## Data:
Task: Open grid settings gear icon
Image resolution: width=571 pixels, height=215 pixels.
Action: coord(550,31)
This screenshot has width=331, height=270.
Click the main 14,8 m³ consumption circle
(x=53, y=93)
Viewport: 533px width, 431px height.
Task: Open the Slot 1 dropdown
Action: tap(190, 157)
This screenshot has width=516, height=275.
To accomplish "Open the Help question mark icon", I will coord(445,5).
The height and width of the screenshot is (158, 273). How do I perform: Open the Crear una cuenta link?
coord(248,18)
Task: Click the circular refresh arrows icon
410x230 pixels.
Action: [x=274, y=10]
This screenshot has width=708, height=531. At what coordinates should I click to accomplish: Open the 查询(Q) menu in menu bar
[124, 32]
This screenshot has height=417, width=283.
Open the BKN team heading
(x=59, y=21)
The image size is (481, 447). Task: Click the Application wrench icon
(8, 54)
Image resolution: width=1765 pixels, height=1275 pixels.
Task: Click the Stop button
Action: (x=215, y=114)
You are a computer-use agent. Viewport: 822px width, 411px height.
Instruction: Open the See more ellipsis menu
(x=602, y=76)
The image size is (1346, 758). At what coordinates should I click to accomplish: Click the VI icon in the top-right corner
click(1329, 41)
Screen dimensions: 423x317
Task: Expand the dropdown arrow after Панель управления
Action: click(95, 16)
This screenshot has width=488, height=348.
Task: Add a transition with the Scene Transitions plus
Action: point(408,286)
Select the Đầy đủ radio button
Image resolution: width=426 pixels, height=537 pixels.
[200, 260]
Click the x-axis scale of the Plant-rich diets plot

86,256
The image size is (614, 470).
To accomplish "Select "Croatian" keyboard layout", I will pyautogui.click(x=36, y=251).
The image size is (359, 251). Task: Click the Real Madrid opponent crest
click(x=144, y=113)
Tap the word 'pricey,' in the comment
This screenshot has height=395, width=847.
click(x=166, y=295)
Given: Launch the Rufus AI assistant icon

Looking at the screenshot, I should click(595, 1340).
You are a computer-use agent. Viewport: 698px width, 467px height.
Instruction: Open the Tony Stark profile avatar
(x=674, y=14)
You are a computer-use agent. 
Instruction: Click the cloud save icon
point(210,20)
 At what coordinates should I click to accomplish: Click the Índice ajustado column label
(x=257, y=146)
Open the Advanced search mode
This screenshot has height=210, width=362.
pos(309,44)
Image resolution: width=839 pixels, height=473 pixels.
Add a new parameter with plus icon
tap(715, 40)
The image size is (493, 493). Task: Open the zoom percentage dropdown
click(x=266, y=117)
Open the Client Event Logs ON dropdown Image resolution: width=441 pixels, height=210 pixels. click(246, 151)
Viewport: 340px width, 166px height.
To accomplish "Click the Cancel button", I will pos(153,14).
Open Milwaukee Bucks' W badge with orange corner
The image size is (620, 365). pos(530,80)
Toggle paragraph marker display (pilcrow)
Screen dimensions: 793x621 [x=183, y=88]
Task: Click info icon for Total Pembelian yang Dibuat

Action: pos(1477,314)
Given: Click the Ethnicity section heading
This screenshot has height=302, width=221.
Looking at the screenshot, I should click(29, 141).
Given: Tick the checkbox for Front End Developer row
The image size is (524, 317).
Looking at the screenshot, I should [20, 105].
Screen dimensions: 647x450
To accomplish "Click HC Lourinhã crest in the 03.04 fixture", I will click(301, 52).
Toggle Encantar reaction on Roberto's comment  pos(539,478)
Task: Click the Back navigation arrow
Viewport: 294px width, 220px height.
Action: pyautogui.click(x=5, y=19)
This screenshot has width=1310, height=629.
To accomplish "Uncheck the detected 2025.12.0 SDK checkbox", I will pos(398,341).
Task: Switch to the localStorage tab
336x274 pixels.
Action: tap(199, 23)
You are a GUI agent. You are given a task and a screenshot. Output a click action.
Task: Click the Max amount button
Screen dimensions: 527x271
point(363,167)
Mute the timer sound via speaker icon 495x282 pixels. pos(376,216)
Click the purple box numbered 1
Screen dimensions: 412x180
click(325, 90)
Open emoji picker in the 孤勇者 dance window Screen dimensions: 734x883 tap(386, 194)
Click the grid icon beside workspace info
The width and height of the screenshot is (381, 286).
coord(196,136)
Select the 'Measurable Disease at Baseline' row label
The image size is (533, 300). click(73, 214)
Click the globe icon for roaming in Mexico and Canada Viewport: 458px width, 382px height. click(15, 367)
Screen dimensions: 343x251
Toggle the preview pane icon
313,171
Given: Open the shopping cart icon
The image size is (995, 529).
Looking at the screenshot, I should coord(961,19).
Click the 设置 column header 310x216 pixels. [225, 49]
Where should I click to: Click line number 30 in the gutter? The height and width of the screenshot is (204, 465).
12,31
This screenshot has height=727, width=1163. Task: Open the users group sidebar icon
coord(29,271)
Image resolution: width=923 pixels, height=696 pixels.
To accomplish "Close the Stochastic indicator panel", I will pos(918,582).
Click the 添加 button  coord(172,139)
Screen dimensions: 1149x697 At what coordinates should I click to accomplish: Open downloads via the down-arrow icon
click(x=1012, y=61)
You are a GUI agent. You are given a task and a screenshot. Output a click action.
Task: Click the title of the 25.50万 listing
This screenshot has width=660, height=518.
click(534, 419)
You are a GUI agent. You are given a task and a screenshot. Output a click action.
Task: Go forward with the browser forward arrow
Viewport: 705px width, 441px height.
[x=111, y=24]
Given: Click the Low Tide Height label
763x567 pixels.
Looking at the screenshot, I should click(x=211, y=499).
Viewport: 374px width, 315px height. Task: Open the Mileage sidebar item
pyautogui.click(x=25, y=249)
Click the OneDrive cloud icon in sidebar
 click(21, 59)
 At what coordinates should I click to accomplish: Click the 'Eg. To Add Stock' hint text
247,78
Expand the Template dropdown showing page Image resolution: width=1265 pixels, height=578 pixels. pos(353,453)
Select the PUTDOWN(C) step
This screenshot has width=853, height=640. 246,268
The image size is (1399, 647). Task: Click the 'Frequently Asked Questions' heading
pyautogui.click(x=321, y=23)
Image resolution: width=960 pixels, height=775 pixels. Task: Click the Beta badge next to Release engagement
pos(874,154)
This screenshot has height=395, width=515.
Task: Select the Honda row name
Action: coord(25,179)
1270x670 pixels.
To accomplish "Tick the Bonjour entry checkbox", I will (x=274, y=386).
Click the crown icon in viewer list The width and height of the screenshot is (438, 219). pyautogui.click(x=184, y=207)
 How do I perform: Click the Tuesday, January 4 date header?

## Problem to work on:
With the line that contains "Select the PUTDOWN(C) step" as the start, output every line through the end of the entries exactly. Add no other lines.

## Exercise result:
Select the PUTDOWN(C) step
This screenshot has width=853, height=640. 246,268
The image size is (1399, 647). Task: Click the 'Frequently Asked Questions' heading
pyautogui.click(x=321, y=23)
Image resolution: width=960 pixels, height=775 pixels. Task: Click the Beta badge next to Release engagement
pos(874,154)
This screenshot has height=395, width=515.
Task: Select the Honda row name
Action: coord(25,179)
1270x670 pixels.
To accomplish "Tick the Bonjour entry checkbox", I will (x=274, y=386).
Click the crown icon in viewer list The width and height of the screenshot is (438, 219). pyautogui.click(x=184, y=207)
 How do I perform: Click the Tuesday, January 4 date header?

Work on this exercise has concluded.